Banking is a riskier enough a business as it already is.
Unless management integrity is consistently high and a tight leash is kept on rank and file to minimise corruption, and with the constant pressure to do more and more business in a competitive environment, credit culture will incline to deteriorate, resulting in non-performing loans (NPL).
Besides, the risk of one failed mega-loan wiping out the profits of many smaller loans is an occupational hazard. There are also factors that cannot be controlled by the best of bank management if cyclical property or equity markets fall, NPL rates will loom exponentially.
These are factors that the Employee Provident Fund (EPF) should be careful about when it buys further into Rashid Hussain Berhad (RHB) - increasing its existing 32% equity stake by another of Utama Banking Group (UBG)'s 33% stake and the mandatory general offer to follow.
When one purchases a substantial stake in a bank, albeit indirectly, it is important to be circumspect because there is a limit to whether due diligence conducted on existing loan assets of target company will adequately disclose their potential to turn into NPL a year or two down the road when the property or equity markets cool.
Banking thus is inherently a risky business especially one related to RHB banking group that has, to say the least, a chequered history of needing capital infusions, beginning from the time of UMBC being taken over and renamed Sime Bank by Sime Darby (which exited with a loss), and then by Rashid Hussein Group (which required restructuring in the aftermath of the Asian Currency Crisis), before now, UBG.
It may be asked if banking is giving such good returns on investment, why is UBG divesting its 33% equity stake?
If EPF were justifying its present bid for UBG's 33% equity stake on grounds of protecting its existing 32% equity stake, it implies that the value of the existing EPF's 32% holding in RHB is probably lower than its original acquisition price, making it an irresistible inference that EPF, with deep pockets, is investing further in RHB to restore it to financial health.
All this is very noble and beneficial to RHB Banking group but is it beneficial to EPF and its contributors who depend on its prudent management of their toil of working life as a buffer in old age?
EPF is a custodian of employees' (public) funds in relation to contributors of whom it stands in position as trustee with fiduciary duties it is not a bailout agency of last resort for banking industry.
So the rationale why EPF should try to own and operate indirectly a bank in competition with EON Capital, which has more experience in banking through EON Bank, is itself somewhat unclear, if not, unwise.
EPF investment panel should also be mindful that it has to manage the EPF's funds within - and cannot fall short of - the investment criteria as laid down by its founding charter, the EPF Act, in particular section 26, of which the last I hear, requires of the approved company for investment a three-year record of at least 5% yield prior to investment.
Presently, RHB controls RHB Capital which in turn controls RHB Bank. Now RHB Bank may be showing profit but I am not too sure whether by virtue of that alone RHB, two tiers up, is making sufficient in last three years for dividend payout to satisfy the dividend yield requirements as mandated by the EPF Act.

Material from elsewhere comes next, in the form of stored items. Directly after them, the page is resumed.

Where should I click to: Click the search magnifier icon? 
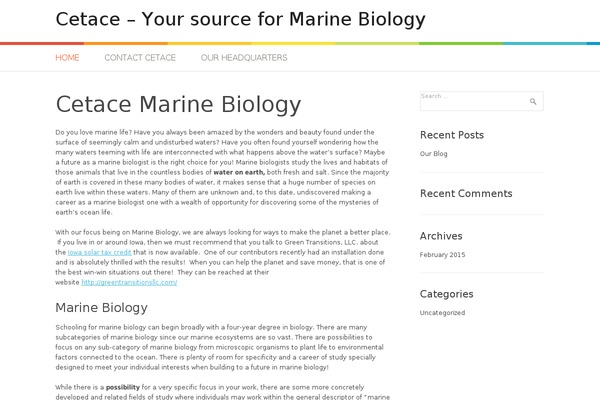(x=533, y=101)
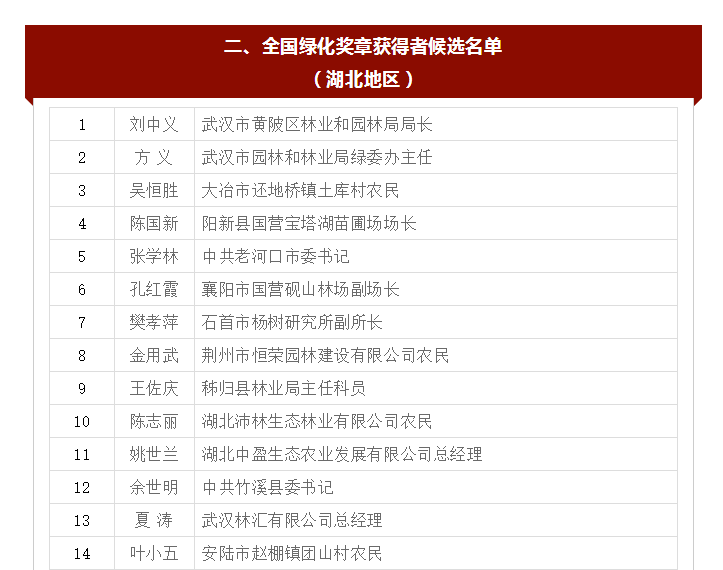The height and width of the screenshot is (570, 723).
Task: Select the name 叶小五
Action: pos(154,554)
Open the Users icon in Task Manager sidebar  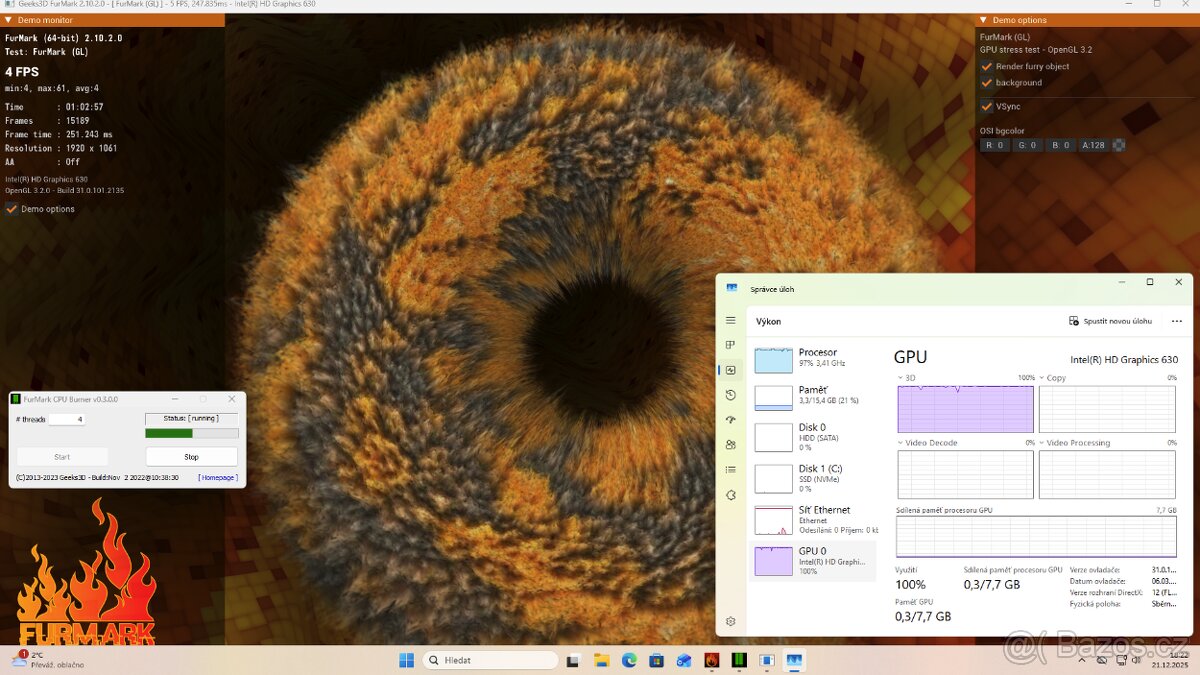731,445
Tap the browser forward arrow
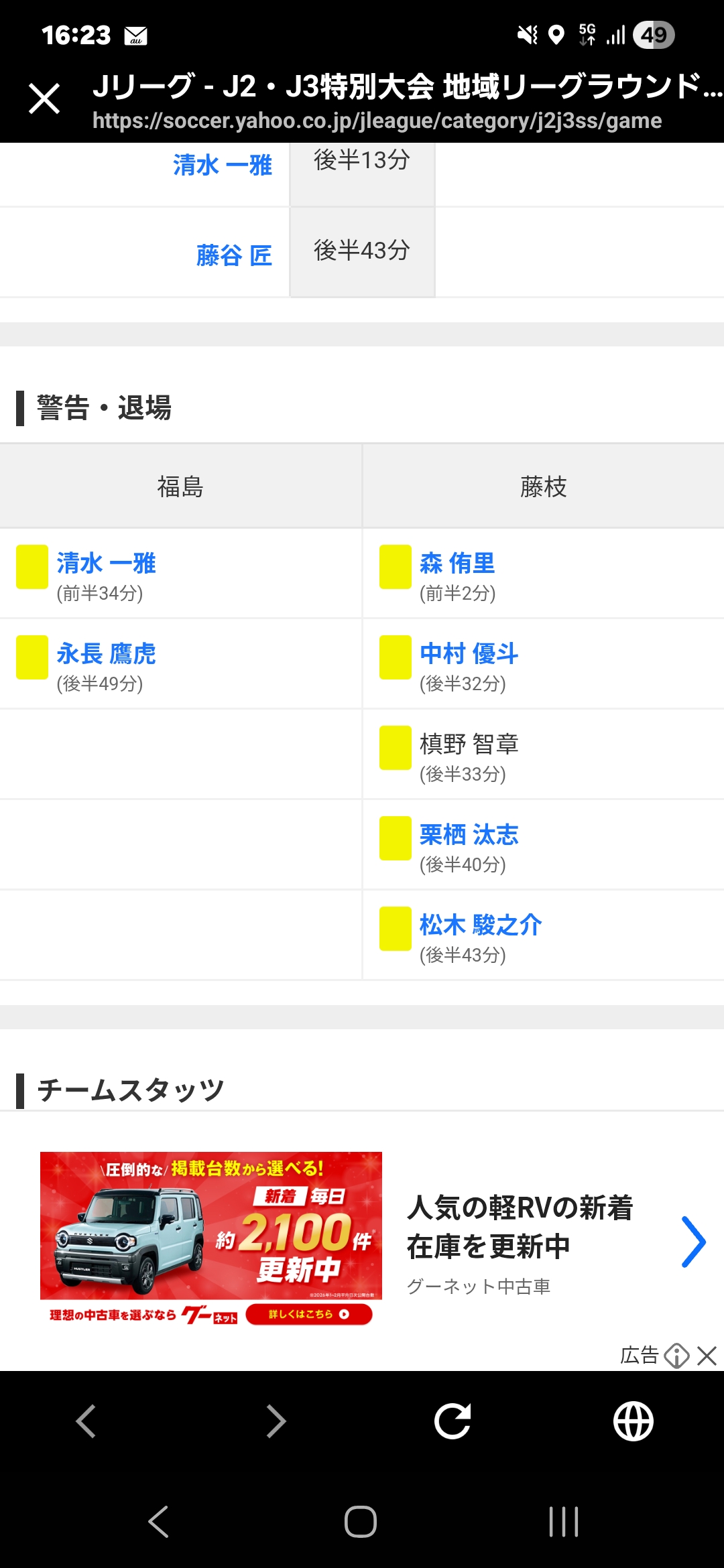The height and width of the screenshot is (1568, 724). (275, 1421)
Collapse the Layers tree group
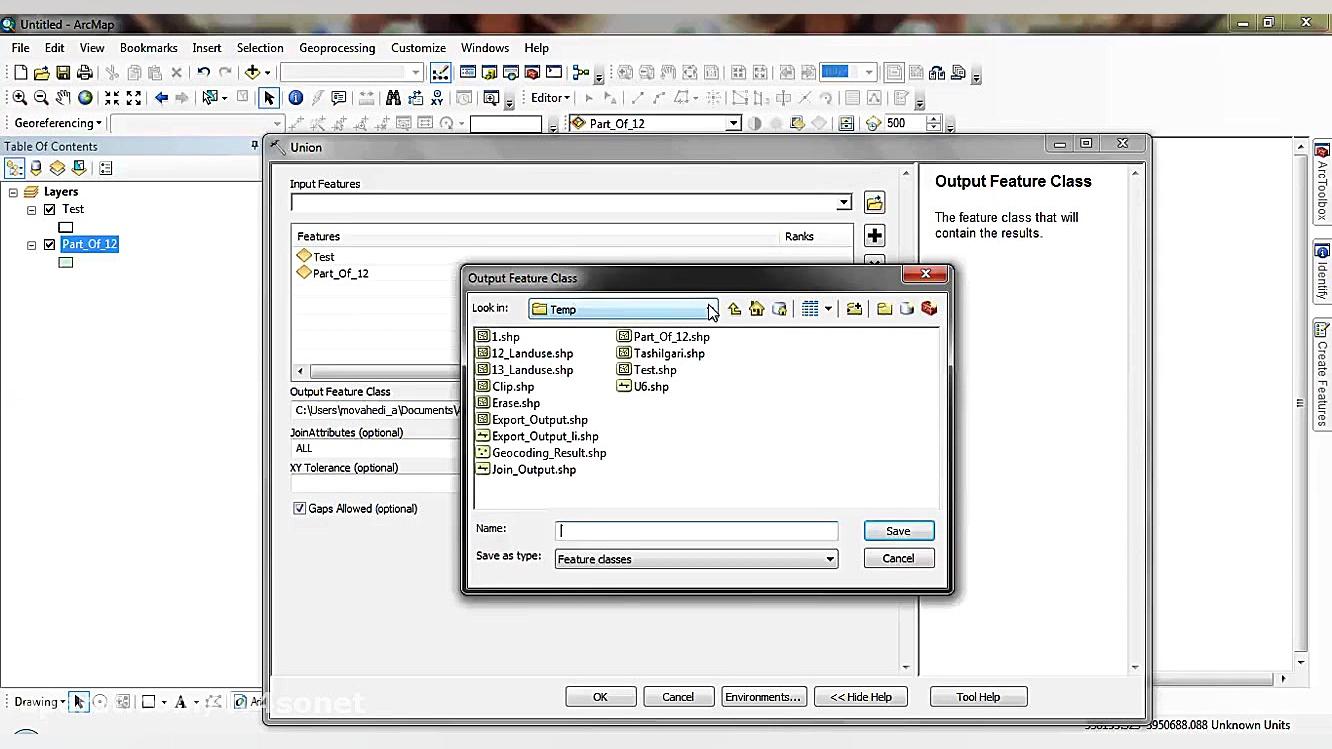The height and width of the screenshot is (749, 1332). [13, 192]
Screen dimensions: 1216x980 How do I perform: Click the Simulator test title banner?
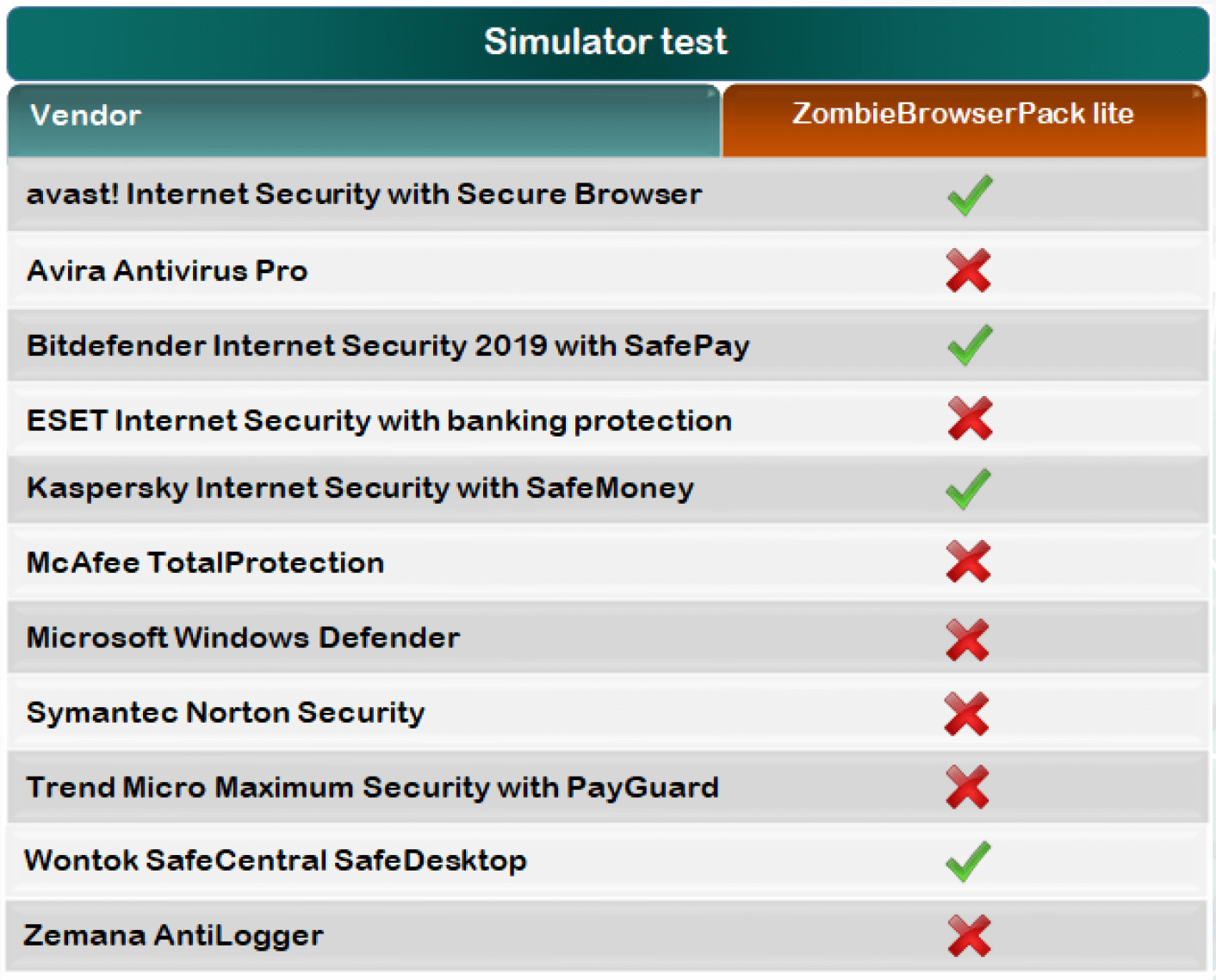pos(606,42)
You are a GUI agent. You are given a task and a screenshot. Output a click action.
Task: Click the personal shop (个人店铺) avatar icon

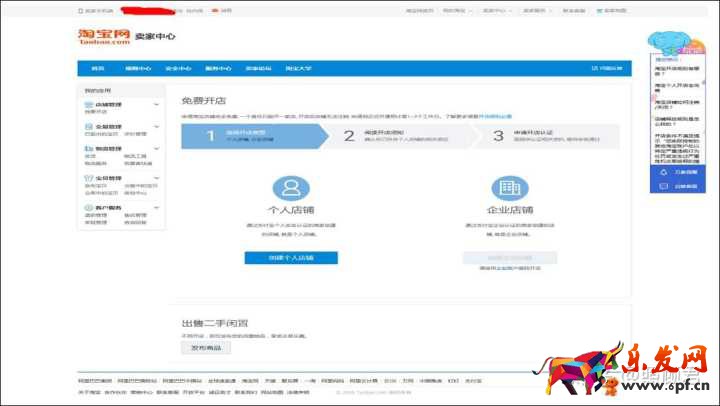coord(290,189)
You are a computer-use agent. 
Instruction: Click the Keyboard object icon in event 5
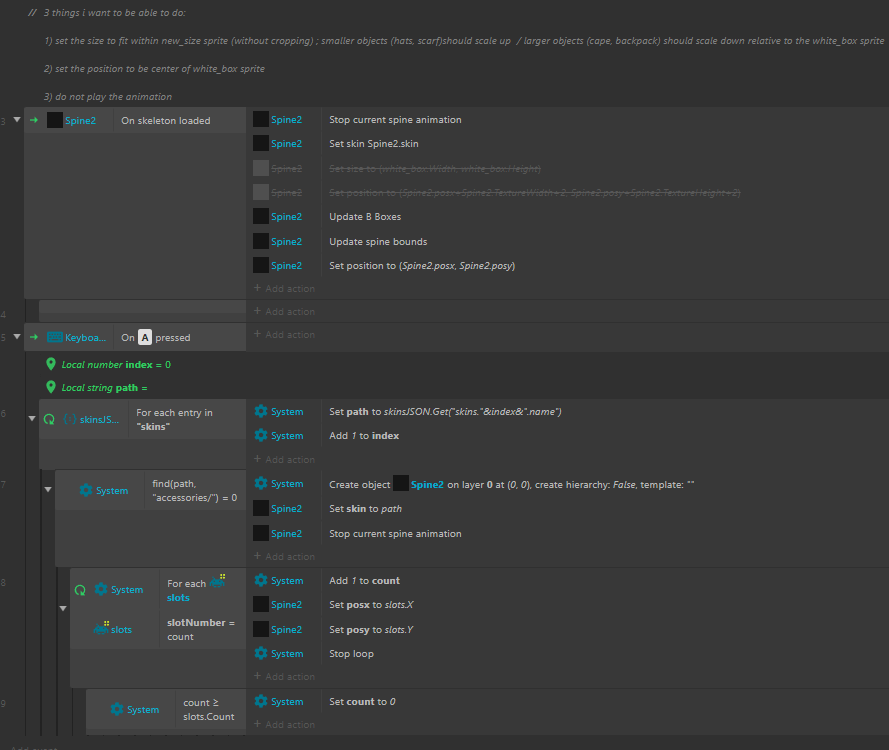pyautogui.click(x=55, y=338)
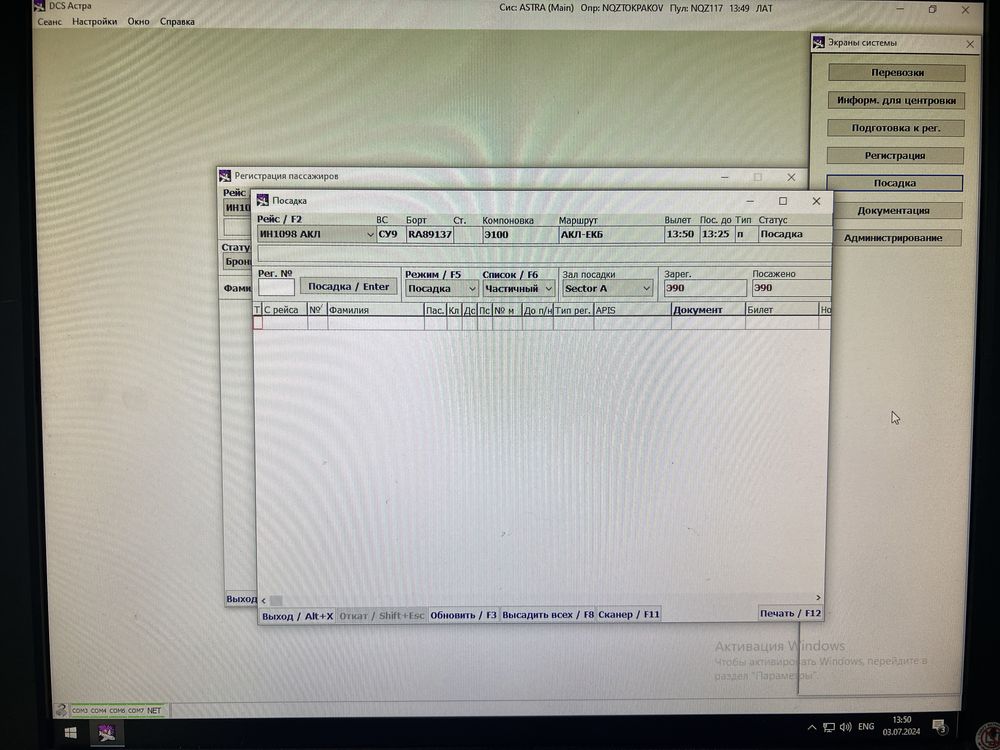Click the DCS Astra icon in taskbar
Viewport: 1000px width, 750px height.
(x=107, y=732)
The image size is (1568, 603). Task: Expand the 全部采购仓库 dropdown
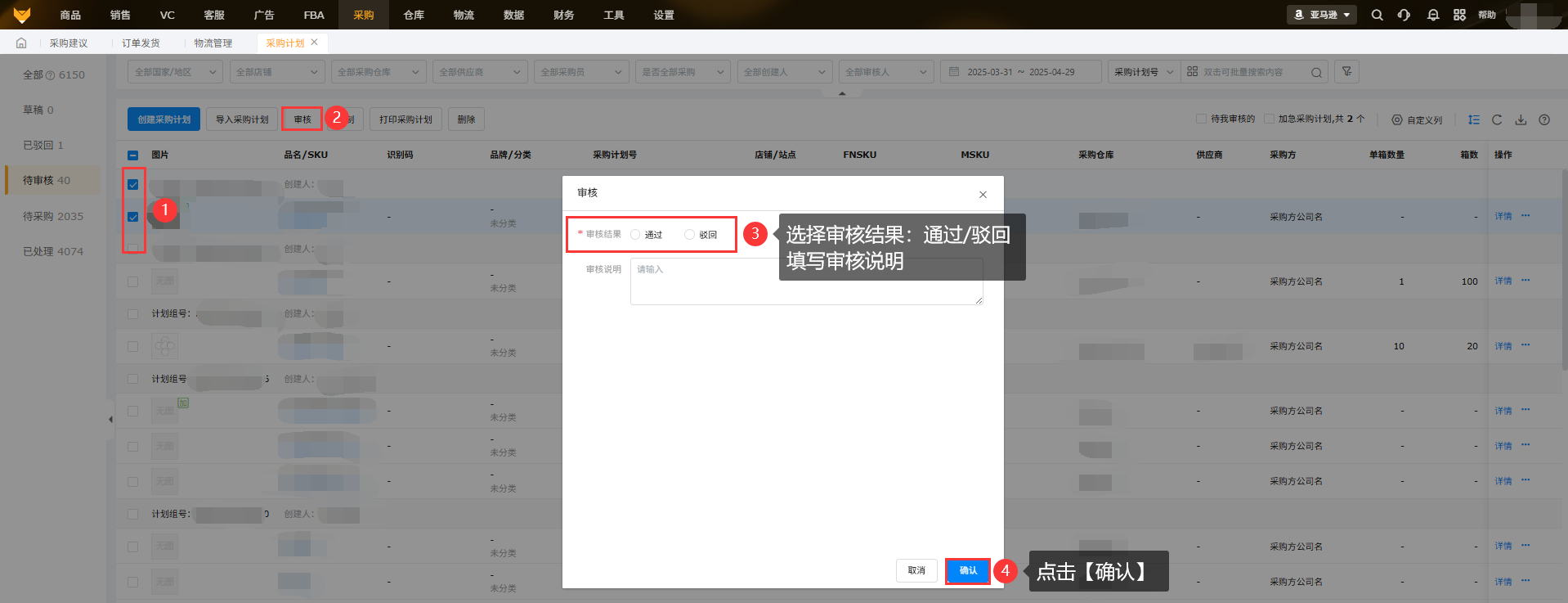(379, 72)
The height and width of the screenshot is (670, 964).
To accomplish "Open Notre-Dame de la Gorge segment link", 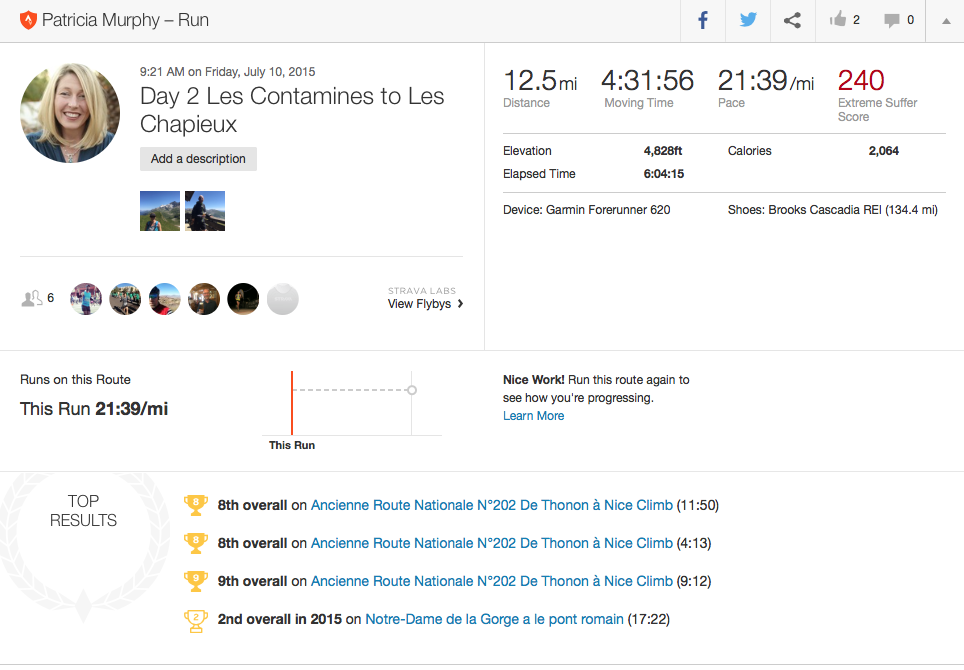I will (494, 619).
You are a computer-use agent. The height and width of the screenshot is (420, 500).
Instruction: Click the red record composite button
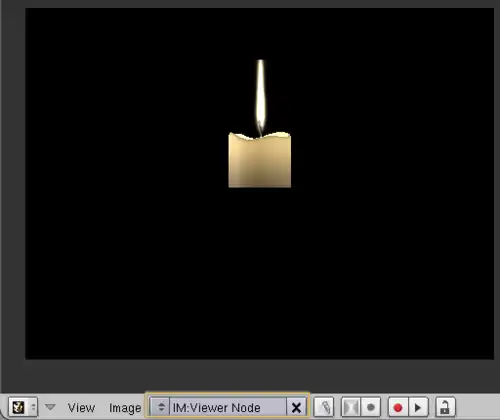(398, 407)
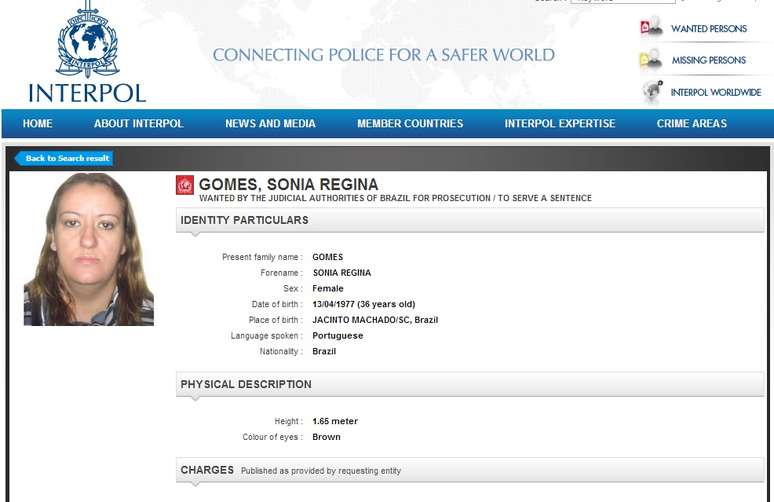The height and width of the screenshot is (502, 774).
Task: Go to Interpol Worldwide link
Action: click(x=715, y=92)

With RM2.2 billion at stake, EPF cannot afford the risk - after the completion of the acquisition and the new professional team has been appointed and moved in - of some disgruntled EPF contributor or minority shareholder of RHB applying subsequently to court to impugn and nullify its acquisition for being ultra vires its founding charter.
However the probability is that, with the vast resources of EPF, it would have already a team of competent legal and financial advisors to look into and preempt this risk.